Instructions to follow ▸
Only the lines from the one containing "How do I perform: Focus" through the end of the entries are to be copied, exactly and without pictures, please.

Records to process ▸
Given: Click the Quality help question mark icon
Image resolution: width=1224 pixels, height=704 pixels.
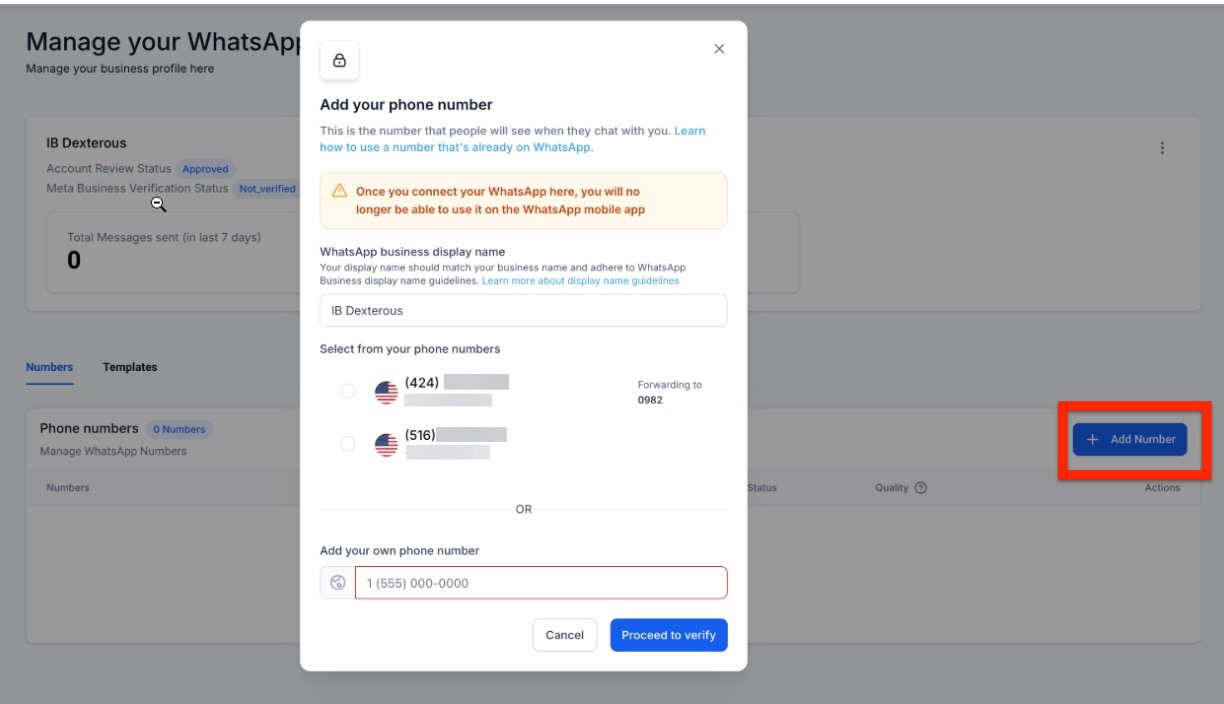Looking at the screenshot, I should click(x=921, y=488).
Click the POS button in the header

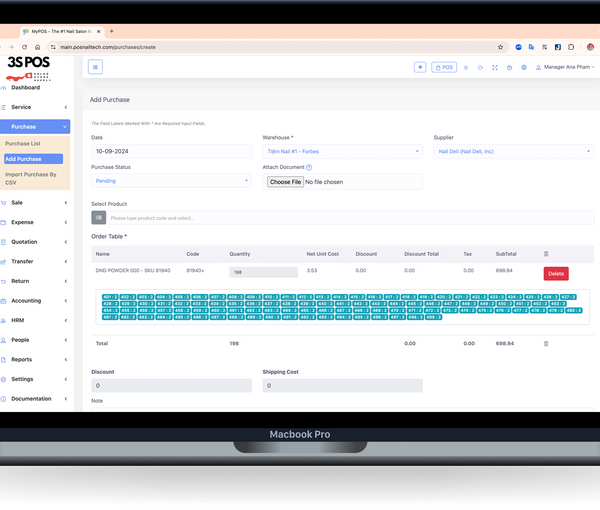(443, 67)
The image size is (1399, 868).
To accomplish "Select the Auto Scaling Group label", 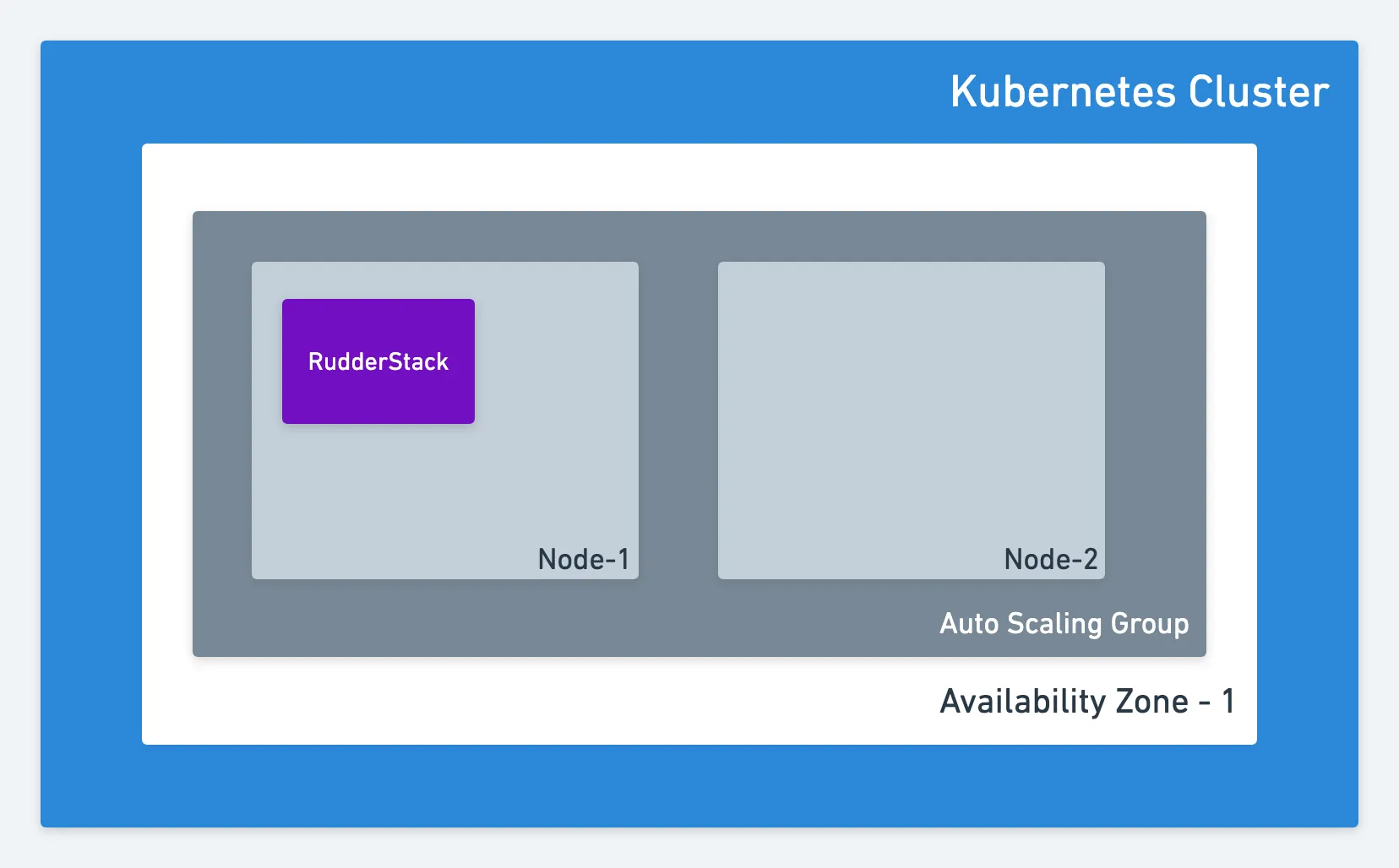I will click(1064, 623).
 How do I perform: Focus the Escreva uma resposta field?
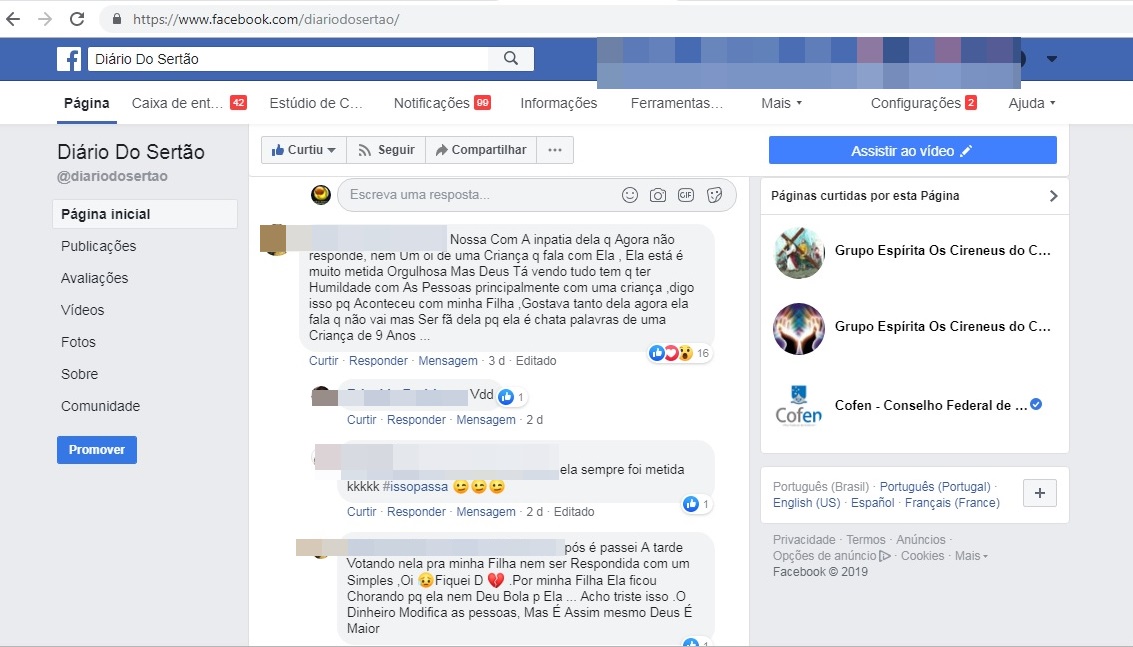pos(477,194)

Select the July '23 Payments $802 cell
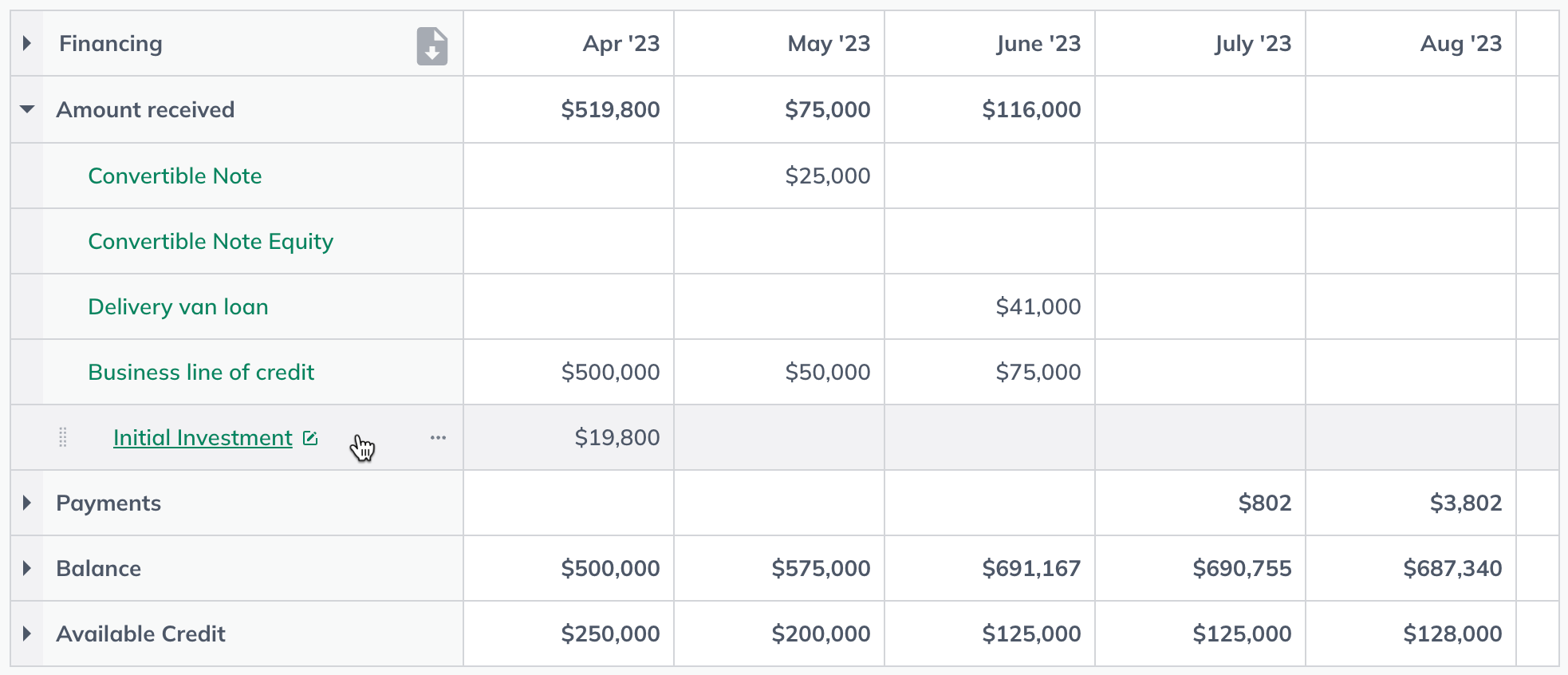point(1200,503)
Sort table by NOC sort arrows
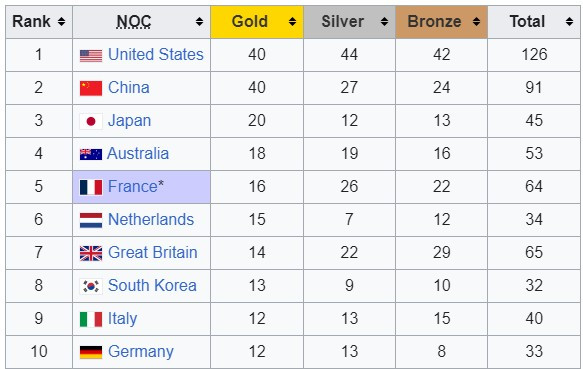583x369 pixels. click(200, 22)
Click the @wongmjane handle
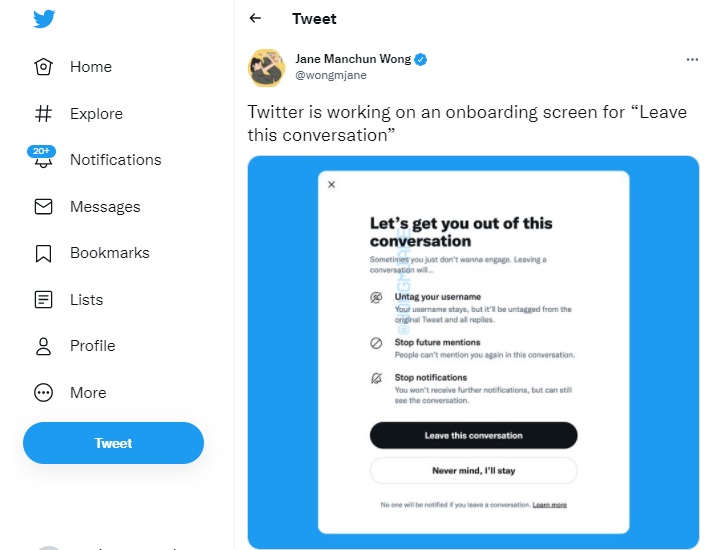The height and width of the screenshot is (550, 709). [x=331, y=75]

Finished exercise ▸
 How do I perform: Focus the Escreva uma resposta field?
pos(477,194)

Select the July '23 Payments $802 cell
point(1200,503)
Sort table by NOC sort arrows
583x369 pixels. click(200, 22)
Click the @wongmjane handle
The height and width of the screenshot is (550, 709). [x=331, y=75]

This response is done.